Die Staatsanwaltschaft hatte zwei Jahre Haft gefordert, die zu drei Jahren auf Bewährung ausgesetzt werden sollten. Das Gericht folgte der Forderung zum Teil und verhängte eine zweijährigen Haftstrafe, die zu vier Jahren Bewährung ausgesetzt wurde.

Der 28-Jährige hatte die Tat beim Prozessauftakt unter Tränen gestanden. Weder der Mann, noch die als Zeugin geladene Ehefrau konnten den Vorfall erklären. Auch bei der Urteilsverkündung weinte der Angeklagte. Der Vater hatte seinen dreieinhalb Monate alten Jungen im vergangenen September heftig geschüttelt, weil das Kind nicht aufgehören hatte zu schreien.
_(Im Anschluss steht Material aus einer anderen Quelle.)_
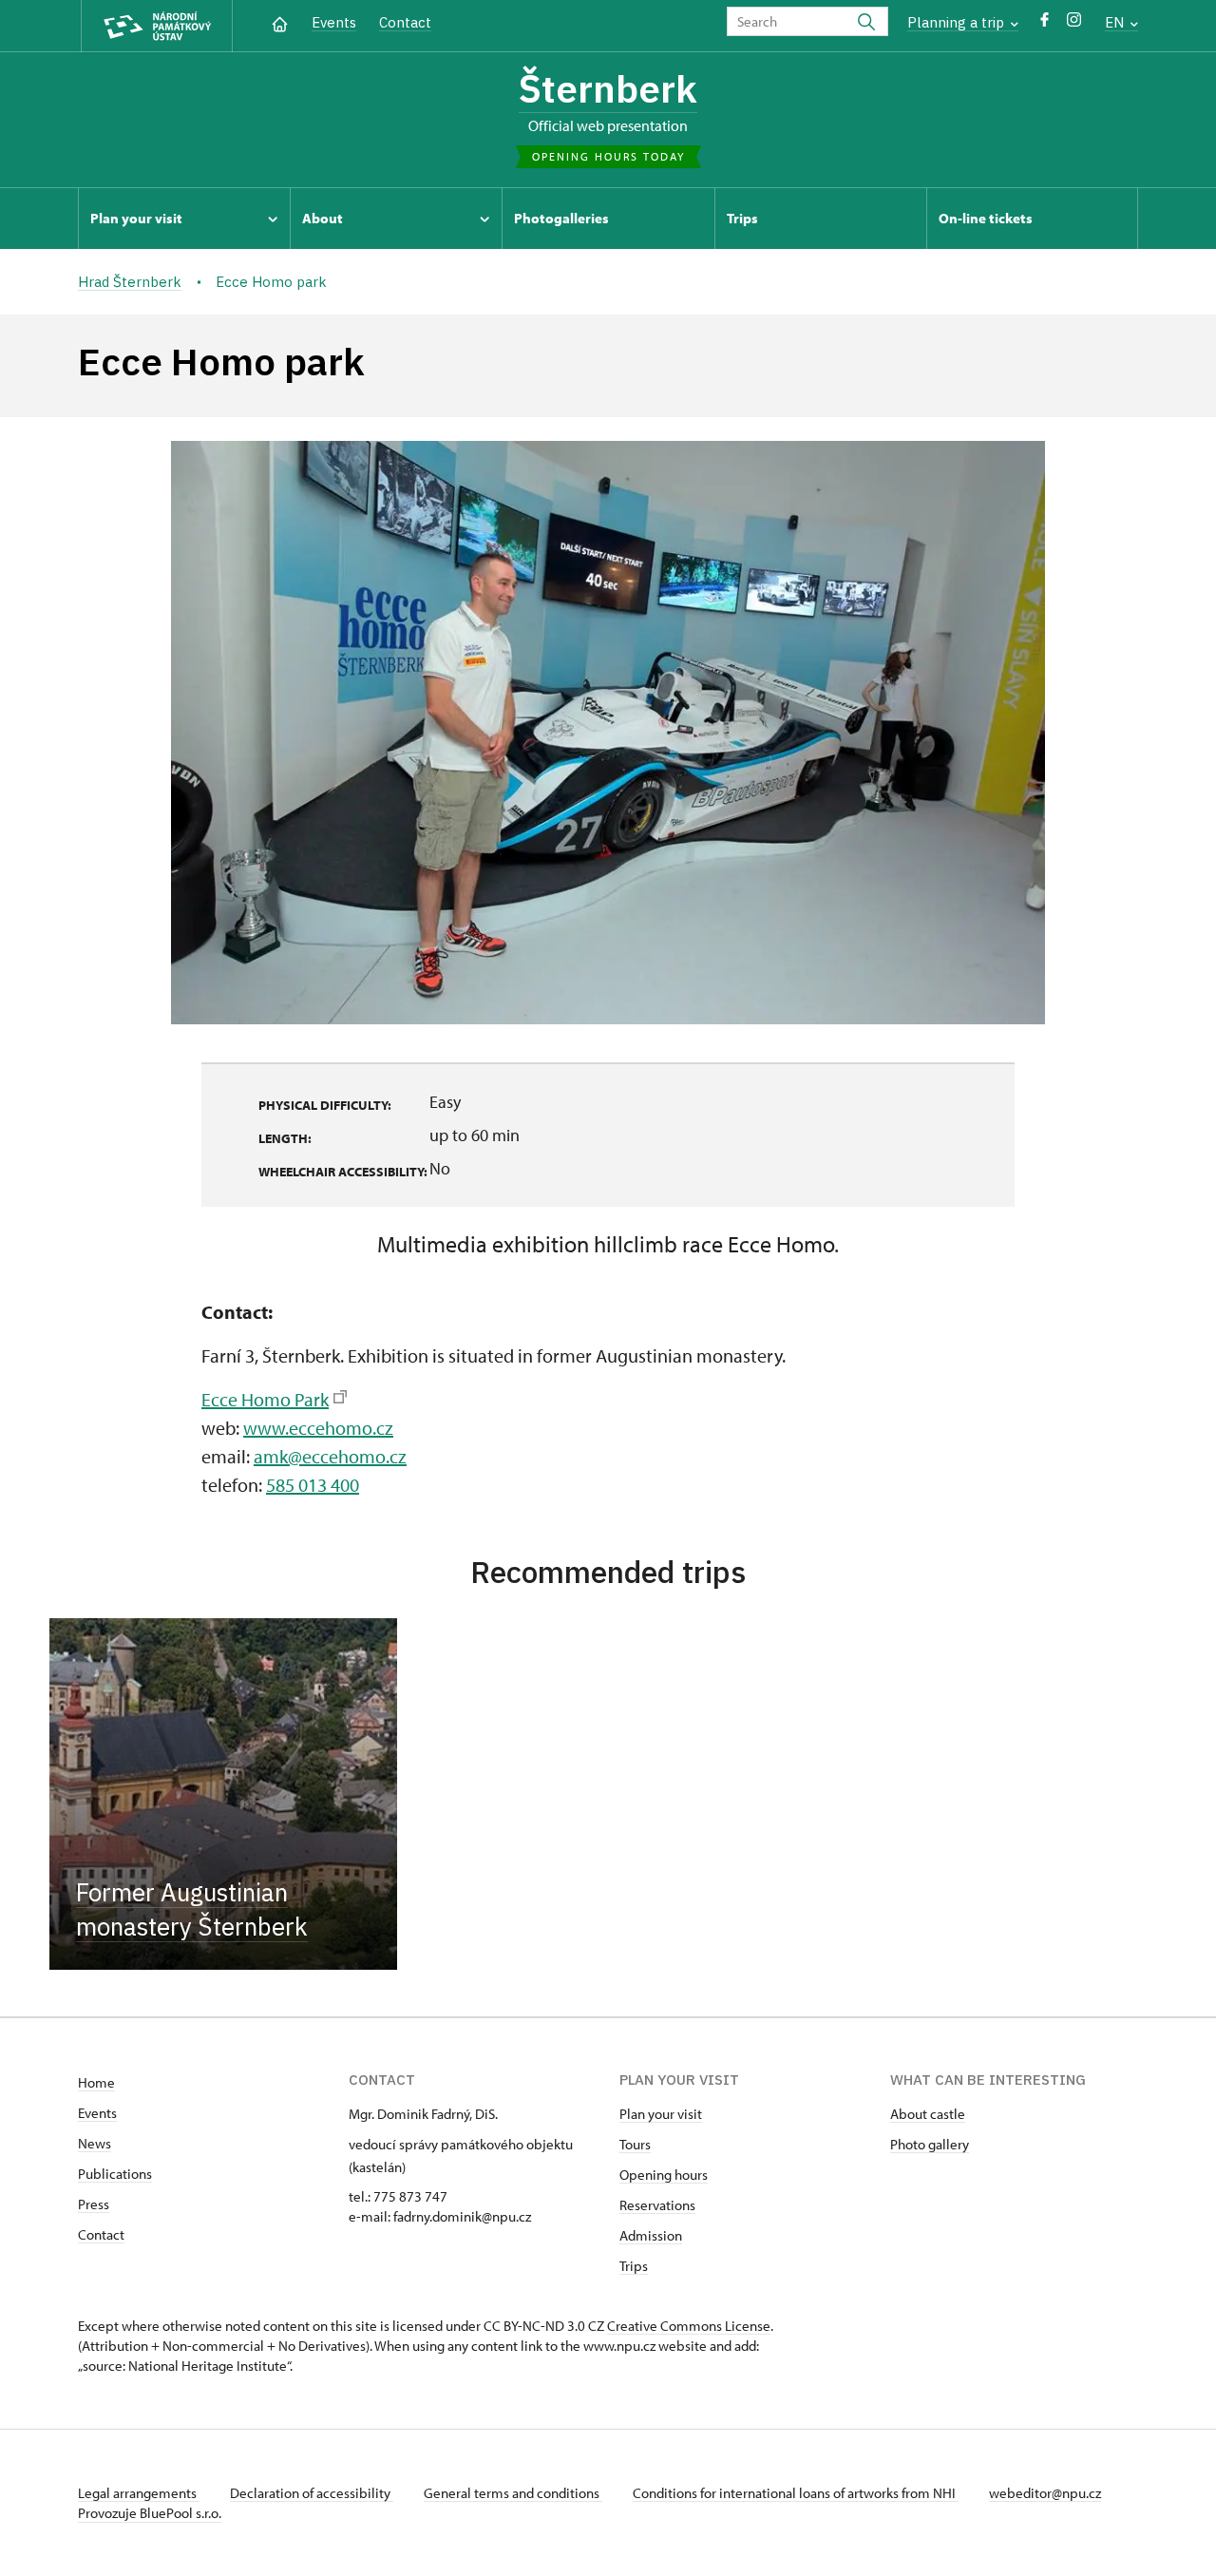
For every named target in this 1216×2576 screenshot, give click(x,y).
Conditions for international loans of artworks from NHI (796, 2493)
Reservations (657, 2205)
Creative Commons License (688, 2326)
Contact (405, 22)
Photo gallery (929, 2144)
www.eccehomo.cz (318, 1428)
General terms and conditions (513, 2493)
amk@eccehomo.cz (330, 1456)
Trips (633, 2266)
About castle (927, 2114)
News (94, 2143)
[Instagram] (1074, 24)
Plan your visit (660, 2114)
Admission (650, 2235)
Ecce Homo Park (265, 1399)
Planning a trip (957, 22)
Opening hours (663, 2175)
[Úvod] (280, 22)
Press (93, 2204)
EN (1116, 22)
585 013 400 (312, 1485)
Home (96, 2082)
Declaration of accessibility (311, 2493)
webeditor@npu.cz (1045, 2493)
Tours (635, 2144)
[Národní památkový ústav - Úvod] (157, 26)
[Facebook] (1044, 24)
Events (334, 22)
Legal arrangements (139, 2493)
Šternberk (608, 88)
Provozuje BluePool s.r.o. (149, 2513)
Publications (115, 2174)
Der Junge war am Tag nach der Attacke im Krankenhaus gestorben.

"Sie leiden noch heute unter dem Geschehenen, das ist deutlich zu sehen", sagte der Vorsitzende Richter. Dennoch gehe das Gericht davon aus, dass der Vater das Kind in dem Moment verletzen wollte. "Sie haben eine Verletzung Ihres Sohnes zumindest billigend in Kauf genommen, auch wenn Sie das schon Sekunden später bitterlich bereut haben." Das Geständnis des Angeklagten und auch die Aussage seiner erneut schwangeren Ehefrau seien für das Gericht aber von hohem Wert gewesen und hätten sich positiv ausgewirkt, sagte der Richter.

Verteidigung und Staatsanwaltschaft erklärten, sie wollten keine Rechtsmittel gegen das Urteil einlegen. Damit ist es rechtskräftig.